(Exercise instructions)
In the data below, set down exactly the lines from the one containing "Task: Select New Delhi's 179,000 value" up to and including the one containing "Screen dimensions: 874x595". Leave the pictures out.

(Given data)
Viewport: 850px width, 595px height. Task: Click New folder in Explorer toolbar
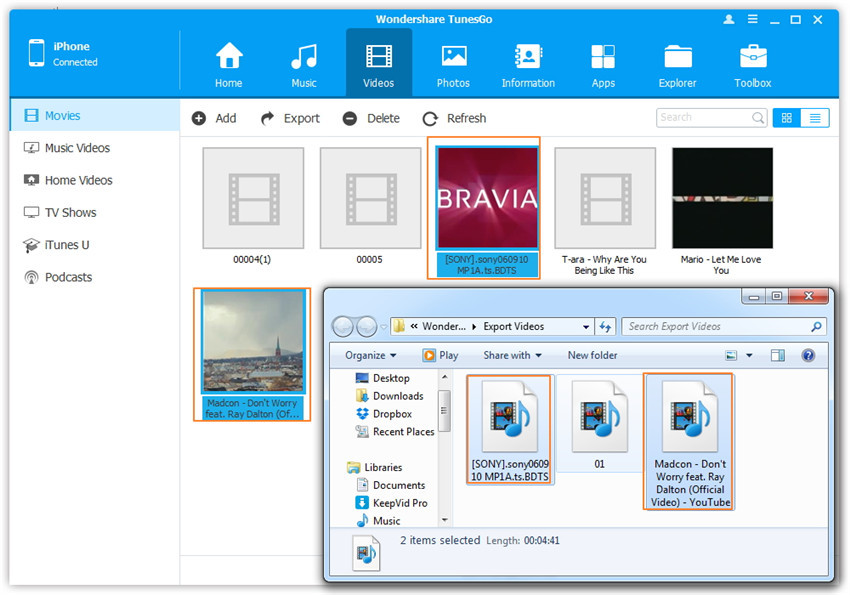pos(592,355)
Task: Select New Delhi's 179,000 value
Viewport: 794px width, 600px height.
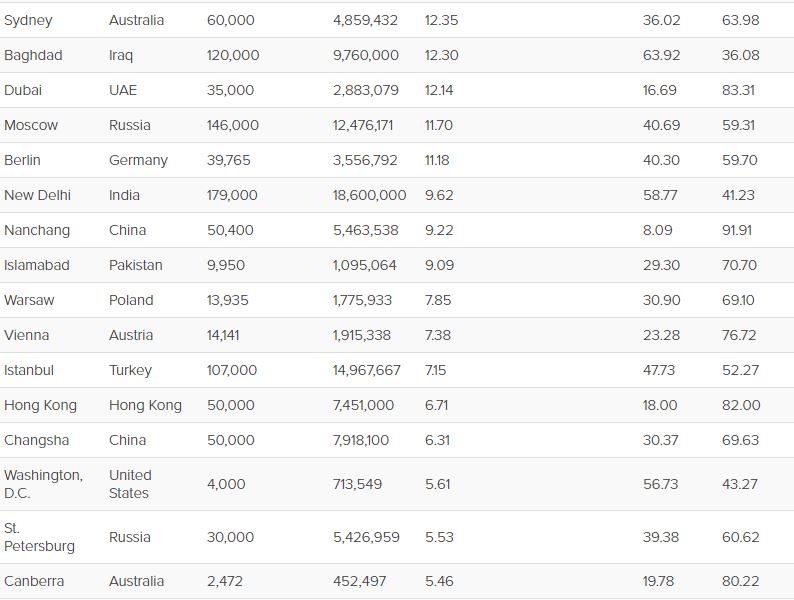Action: (232, 195)
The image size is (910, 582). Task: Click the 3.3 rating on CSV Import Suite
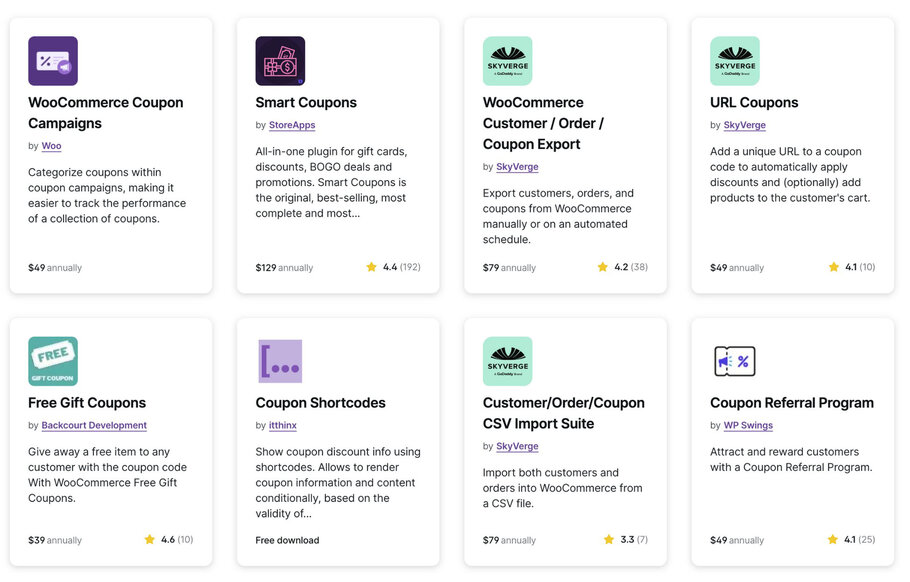pos(627,539)
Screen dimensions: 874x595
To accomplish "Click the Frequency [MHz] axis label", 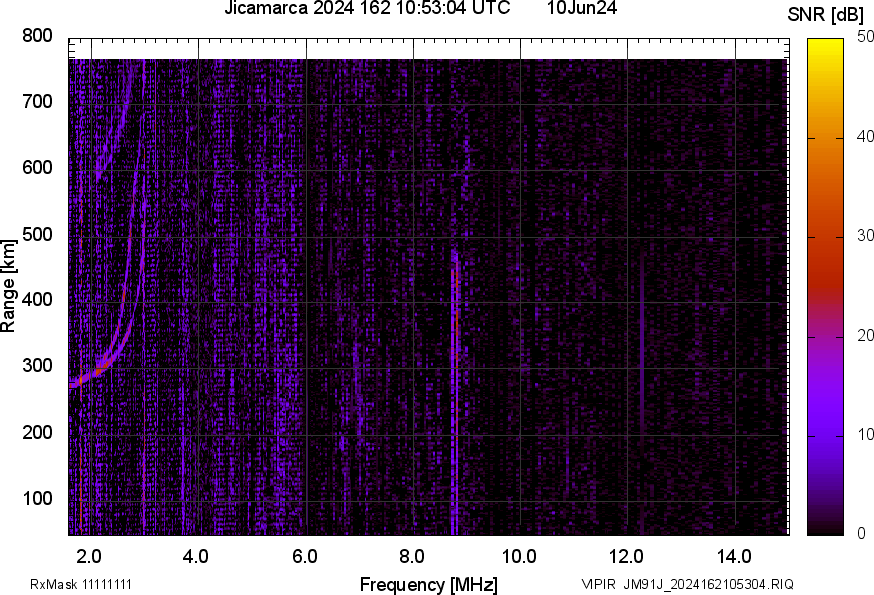I will point(428,584).
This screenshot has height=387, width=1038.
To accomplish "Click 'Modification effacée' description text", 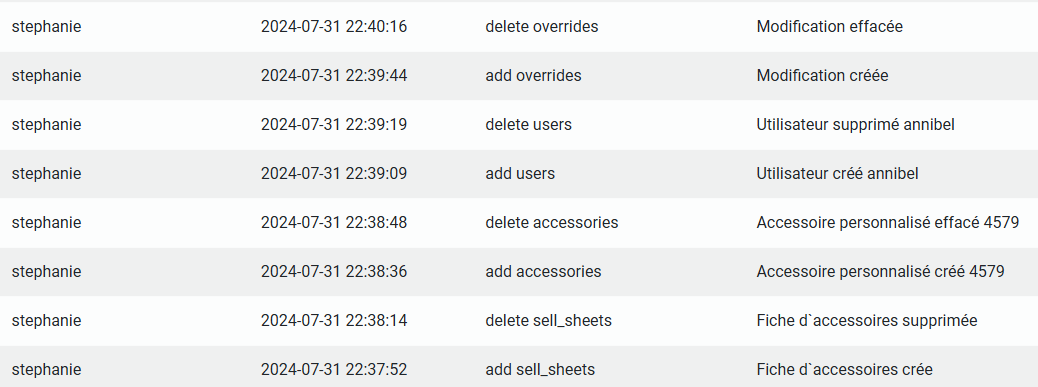I will tap(829, 27).
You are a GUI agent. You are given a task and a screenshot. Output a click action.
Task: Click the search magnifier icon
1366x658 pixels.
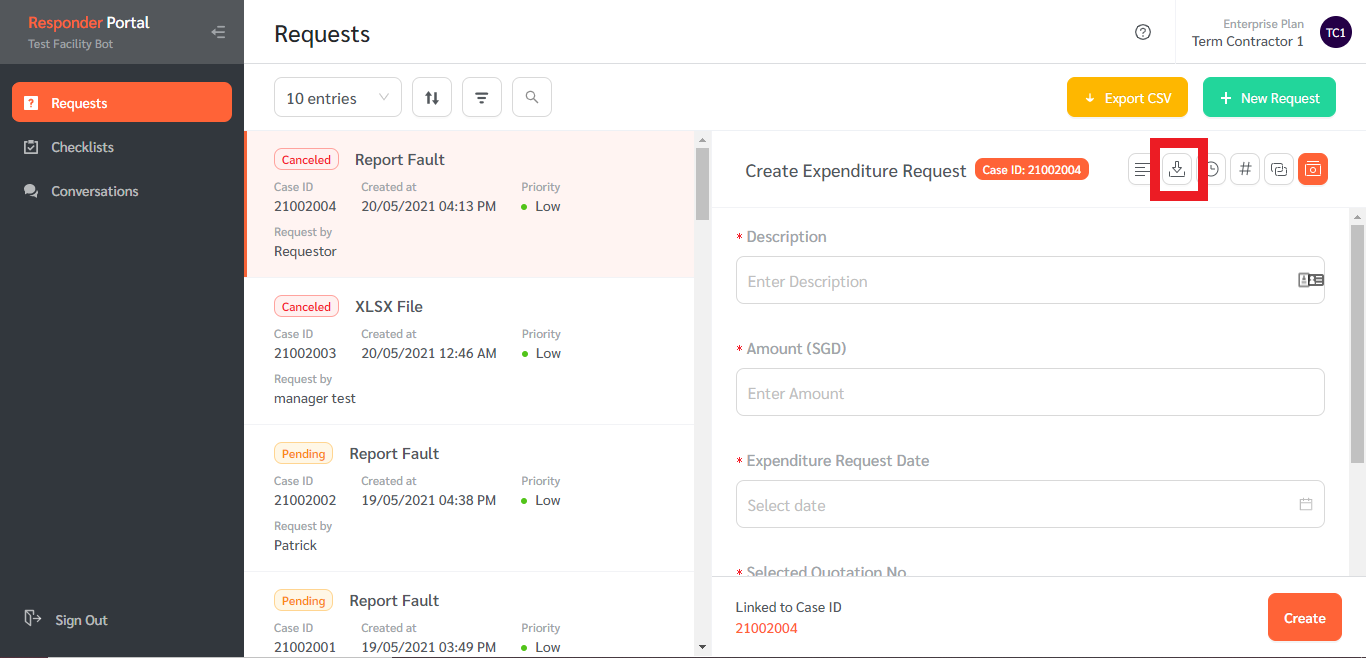[x=532, y=98]
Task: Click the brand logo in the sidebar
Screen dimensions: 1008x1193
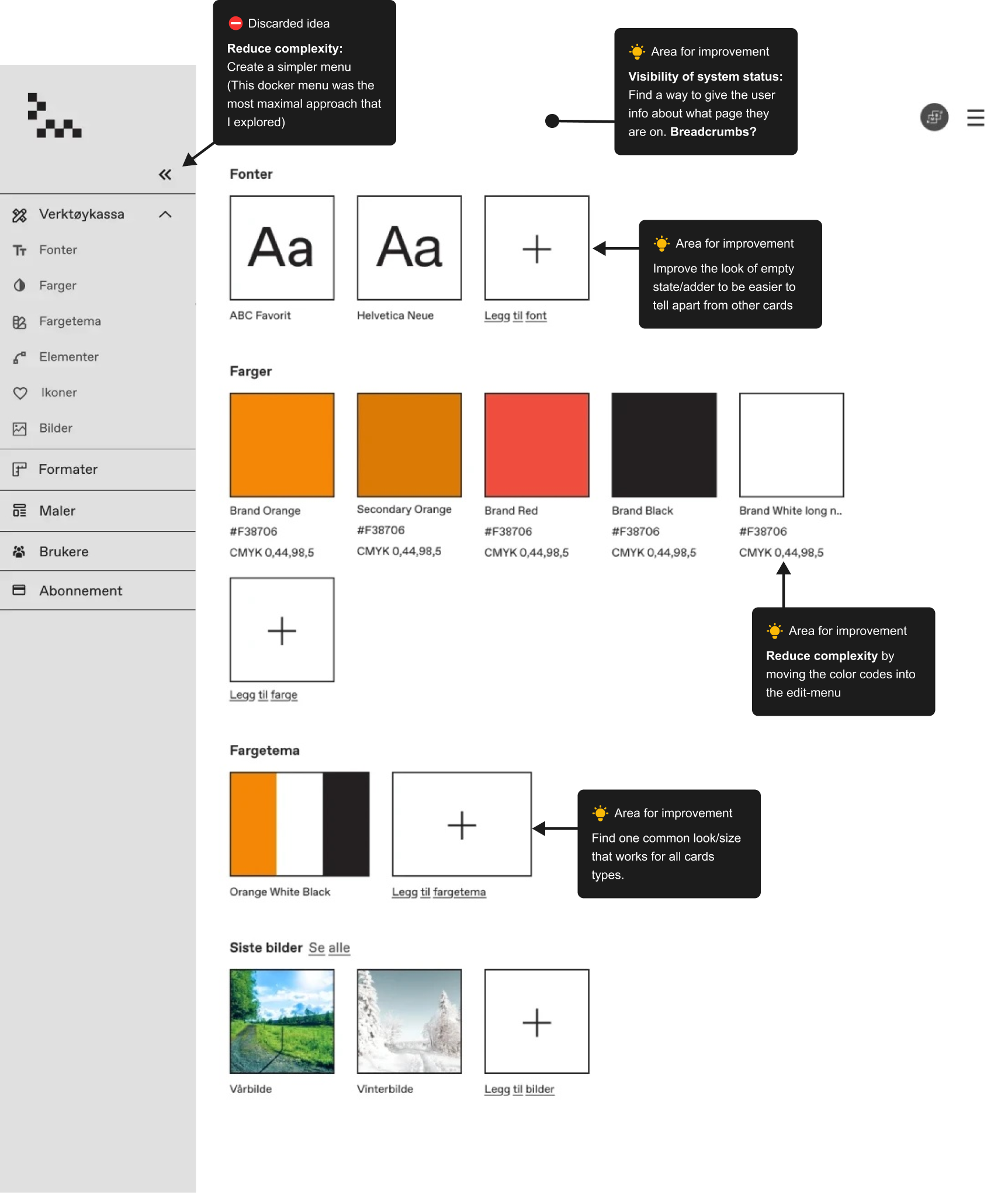Action: (x=54, y=115)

(Task output)
Task: Select New Delhi's 179,000 value
Viewport: 794px width, 600px height.
Action: (232, 195)
The image size is (910, 582). Task: Click the 3.3 rating on CSV Import Suite
pos(627,539)
Screen dimensions: 874x595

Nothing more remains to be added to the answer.